2. The combination of claim 1 wherein the higher-speed
storage mechanism is a cache storage mechanism.

3. The combination of claim 1 wherein the tag
information is comprised of a plurality of tags, a
different one of which is associated with each
instruction analyzed by the instruction compounding
mechanism.

4. The combination of claim 1 wherein the computer
system includes a plurality of functional instruction
processing units which operate in parallel with one
another and the tag information is used in issuing two or
more instructions from the higher-speed storage mechanism
to different ones of the functional units.

5. The combination of claim 3 wherein the instruction
compounding mechanism includes:

a plural-instruction instruction register for
receiving a plurality of successive instructions
from the lower-speed storage mechanism;

a plurality of rule-based instruction analyzer
mechanisms, each of which analyzes a different pair
of side-by-side instructions in the instruction
register and produces a compoundability signal which
indicates whether or not the two instructions in its
pair may be processed in parallel;

and a tag generating mechanism responsive to
the compoundability signals for generating the
individual tags for the different instructions in
the instruction register.

6. The combination of claim 5 wherein:

the computer system has a particular
instruction processing configuration;

and each instruction analyzer mechanism
includes logic circuitry for implementing rules
which define which types of instructions are
compatible for parallel execution in the particular
instruction processing configuration used for the
computer system, such logic circuitry producing the
compoundability signal for that analyzer mechanism.

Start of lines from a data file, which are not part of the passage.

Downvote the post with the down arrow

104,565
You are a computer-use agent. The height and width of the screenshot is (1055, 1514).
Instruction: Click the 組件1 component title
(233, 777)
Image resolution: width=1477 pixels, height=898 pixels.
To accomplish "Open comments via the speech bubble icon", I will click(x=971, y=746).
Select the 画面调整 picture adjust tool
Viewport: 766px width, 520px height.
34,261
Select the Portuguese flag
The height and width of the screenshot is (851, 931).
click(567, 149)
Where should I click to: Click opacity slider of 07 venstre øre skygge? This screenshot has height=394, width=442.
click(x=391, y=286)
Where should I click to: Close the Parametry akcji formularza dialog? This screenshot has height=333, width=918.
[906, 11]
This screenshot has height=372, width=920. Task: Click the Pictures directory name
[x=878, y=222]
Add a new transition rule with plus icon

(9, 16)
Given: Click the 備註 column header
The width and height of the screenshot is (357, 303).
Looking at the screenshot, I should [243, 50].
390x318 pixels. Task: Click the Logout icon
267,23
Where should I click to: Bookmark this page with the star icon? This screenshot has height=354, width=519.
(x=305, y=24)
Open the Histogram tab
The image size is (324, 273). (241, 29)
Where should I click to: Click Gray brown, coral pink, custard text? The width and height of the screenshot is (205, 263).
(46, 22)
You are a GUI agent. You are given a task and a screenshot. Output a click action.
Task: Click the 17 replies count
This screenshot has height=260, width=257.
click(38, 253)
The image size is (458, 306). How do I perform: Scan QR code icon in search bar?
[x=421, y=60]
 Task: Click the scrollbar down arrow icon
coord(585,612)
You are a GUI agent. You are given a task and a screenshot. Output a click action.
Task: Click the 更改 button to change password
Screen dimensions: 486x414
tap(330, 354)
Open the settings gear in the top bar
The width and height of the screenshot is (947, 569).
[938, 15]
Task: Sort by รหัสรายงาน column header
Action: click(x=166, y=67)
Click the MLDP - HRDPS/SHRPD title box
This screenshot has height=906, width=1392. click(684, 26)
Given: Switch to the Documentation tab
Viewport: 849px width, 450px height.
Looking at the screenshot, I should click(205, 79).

7. In a digital computer system capable of processing
two or more instructions in parallel, the combination
comprising:

a first storage mechanism for storing
instructions to be processed;

an instruction compounding mechanism for
receiving instructions from the first storage
mechanism and associating with these instructions
compounding information which indicates which of
these instructions may be processed in parallel with
one another;

a further storage mechanism coupled to the
instruction compounding mechanism for receiving and
storing the instructions and their associated
compounding information;

a plurality of functional instruction
processing units which operate in parallel with one
another;

and an instruction issue mechanism coupled to
the further storage mechanism for supplying adjacent
instructions stored therein to different ones of the
functional instruction processing units when their
compounding information indicates that they may be
processed in parallel.

8. The combination of claim 7 wherein the further
storage mechanism is a small-capacity, high-speed cache
storage mechanism.

9. In a digital computer system including means for
executing two or more instructions and a main memory and
cache for storing instructions, a method for processing
instructions for parallel execution, the method
comprising the steps of:

storing a plurality of instructions in the main
memory;

obtaining a sequence of instructions from the
main memory for execution;
in response to the sequence of instructions,

generating compounding information signifying
parallel execution of at least two instructions
in the sequence of instructions; and

storing the sequence of instructions and the
compounding information in the cache.

10. The method of Claim 9, wherein the plurality of
instructions are in object code format and the step of
generating includes generating the compounding
information without altering the object code format of
the sequence of instructions.

11. The method of Claim 9, wherein the step of storing
in the cache includes storing the compounding information
only in the cache.

12. The method of Claim 9, wherein the digital computer
system includes means for providing a cache miss signal
when an instruction to be executed is not in the cache,
the method further including the step of repeatedly,
until a cache miss occurs, (1) obtaining from the cache
at least two instructions of the sequence of instructions
together with compounding information for the two
instructions and (2) in response to the compounding
information, executing the at least two instructions in
parallel.

13. The method of Claim 12, further including, when a
cache miss occurs, executing the steps of obtaining a
sequence of instructions, generating compounding
information, and storing the sequence of instructions and
the compounding information in the cache.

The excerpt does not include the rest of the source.